— WHAT NEEDS TO BE DONE —
Reproduce the records below in their entirety, exactly as shown.
#### GIVEN RECORDS ####
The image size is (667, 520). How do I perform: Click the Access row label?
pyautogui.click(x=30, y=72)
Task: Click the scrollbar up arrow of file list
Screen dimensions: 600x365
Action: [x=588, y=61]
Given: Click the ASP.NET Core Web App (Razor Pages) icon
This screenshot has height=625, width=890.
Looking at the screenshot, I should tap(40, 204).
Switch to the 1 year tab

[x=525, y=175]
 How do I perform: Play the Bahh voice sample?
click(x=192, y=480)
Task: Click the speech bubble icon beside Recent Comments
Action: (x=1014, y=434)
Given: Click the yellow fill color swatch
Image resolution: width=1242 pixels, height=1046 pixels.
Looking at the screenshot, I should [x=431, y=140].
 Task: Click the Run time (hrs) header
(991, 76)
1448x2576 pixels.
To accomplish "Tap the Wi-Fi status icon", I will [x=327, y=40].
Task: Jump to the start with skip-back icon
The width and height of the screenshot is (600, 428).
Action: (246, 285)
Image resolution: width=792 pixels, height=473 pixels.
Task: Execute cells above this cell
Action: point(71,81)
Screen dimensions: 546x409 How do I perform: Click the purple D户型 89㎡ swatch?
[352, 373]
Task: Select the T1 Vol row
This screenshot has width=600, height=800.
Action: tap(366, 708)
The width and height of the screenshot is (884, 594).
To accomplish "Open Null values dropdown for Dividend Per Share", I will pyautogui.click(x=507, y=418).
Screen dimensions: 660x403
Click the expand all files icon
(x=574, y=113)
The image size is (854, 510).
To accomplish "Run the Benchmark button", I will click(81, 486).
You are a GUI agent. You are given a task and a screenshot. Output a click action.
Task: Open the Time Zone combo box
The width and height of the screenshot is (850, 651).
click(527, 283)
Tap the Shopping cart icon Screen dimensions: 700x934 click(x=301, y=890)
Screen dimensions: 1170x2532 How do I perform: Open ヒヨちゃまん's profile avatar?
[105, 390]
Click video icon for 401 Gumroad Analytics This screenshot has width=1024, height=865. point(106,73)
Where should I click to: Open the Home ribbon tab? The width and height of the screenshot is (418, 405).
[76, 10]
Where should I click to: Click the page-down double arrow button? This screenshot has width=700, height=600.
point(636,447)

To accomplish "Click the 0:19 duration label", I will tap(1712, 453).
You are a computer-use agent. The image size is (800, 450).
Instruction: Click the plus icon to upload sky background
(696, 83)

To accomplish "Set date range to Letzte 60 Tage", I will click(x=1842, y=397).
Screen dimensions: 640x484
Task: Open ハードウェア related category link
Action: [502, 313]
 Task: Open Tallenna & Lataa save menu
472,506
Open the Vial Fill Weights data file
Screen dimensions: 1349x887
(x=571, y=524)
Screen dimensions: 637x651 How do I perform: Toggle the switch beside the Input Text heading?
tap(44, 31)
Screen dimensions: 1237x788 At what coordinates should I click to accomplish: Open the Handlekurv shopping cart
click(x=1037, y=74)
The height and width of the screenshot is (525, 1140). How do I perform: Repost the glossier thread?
####
— SOLUTION —
The image size is (667, 520). How do I perform: Click the Access row label?
pyautogui.click(x=30, y=72)
Task: Click the scrollbar up arrow of file list
Screen dimensions: 600x365
Action: [x=588, y=61]
Given: Click the ASP.NET Core Web App (Razor Pages) icon
This screenshot has height=625, width=890.
Looking at the screenshot, I should tap(40, 204).
Switch to the 1 year tab

[x=525, y=175]
 How do I perform: Play the Bahh voice sample?
click(x=192, y=480)
Task: Click the speech bubble icon beside Recent Comments
Action: (x=1014, y=434)
Given: Click the yellow fill color swatch
Image resolution: width=1242 pixels, height=1046 pixels.
Looking at the screenshot, I should [x=431, y=140].
 Task: Click the Run time (hrs) header
(991, 76)
1448x2576 pixels.
To accomplish "Tap the Wi-Fi status icon", I will [x=327, y=40].
Task: Jump to the start with skip-back icon
The width and height of the screenshot is (600, 428).
Action: (246, 285)
Image resolution: width=792 pixels, height=473 pixels.
Task: Execute cells above this cell
Action: point(71,81)
Screen dimensions: 546x409 How do I perform: Click the purple D户型 89㎡ swatch?
[352, 373]
Task: Select the T1 Vol row
This screenshot has width=600, height=800.
Action: tap(366, 708)
The width and height of the screenshot is (884, 594).
To accomplish "Open Null values dropdown for Dividend Per Share", I will pyautogui.click(x=507, y=418).
Screen dimensions: 660x403
Click the expand all files icon
(x=574, y=113)
The image size is (854, 510).
To accomplish "Run the Benchmark button", I will click(81, 486).
You are a GUI agent. You are given a task and a screenshot. Output a click action.
Task: Open the Time Zone combo box
The width and height of the screenshot is (850, 651).
click(527, 283)
Tap the Shopping cart icon Screen dimensions: 700x934 click(x=301, y=890)
Screen dimensions: 1170x2532 How do I perform: Open ヒヨちゃまん's profile avatar?
[105, 390]
Click video icon for 401 Gumroad Analytics This screenshot has width=1024, height=865. point(106,73)
Where should I click to: Open the Home ribbon tab? The width and height of the screenshot is (418, 405).
[76, 10]
Where should I click to: Click the page-down double arrow button? This screenshot has width=700, height=600.
point(636,447)

To accomplish "Click the 0:19 duration label", I will tap(1712, 453).
You are a computer-use agent. The image size is (800, 450).
Instruction: Click the plus icon to upload sky background
(696, 83)

To accomplish "Set date range to Letzte 60 Tage", I will click(x=1842, y=397).
Screen dimensions: 640x484
Task: Open ハードウェア related category link
Action: [502, 313]
 Task: Open Tallenna & Lataa save menu
472,506
Open the Vial Fill Weights data file
Screen dimensions: 1349x887
(x=571, y=524)
Screen dimensions: 637x651 How do I perform: Toggle the switch beside the Input Text heading?
tap(44, 31)
Screen dimensions: 1237x788 At what coordinates should I click to accomplish: Open the Handlekurv shopping cart
click(x=1037, y=74)
The height and width of the screenshot is (525, 1140). How do I perform: Repost the glossier thread?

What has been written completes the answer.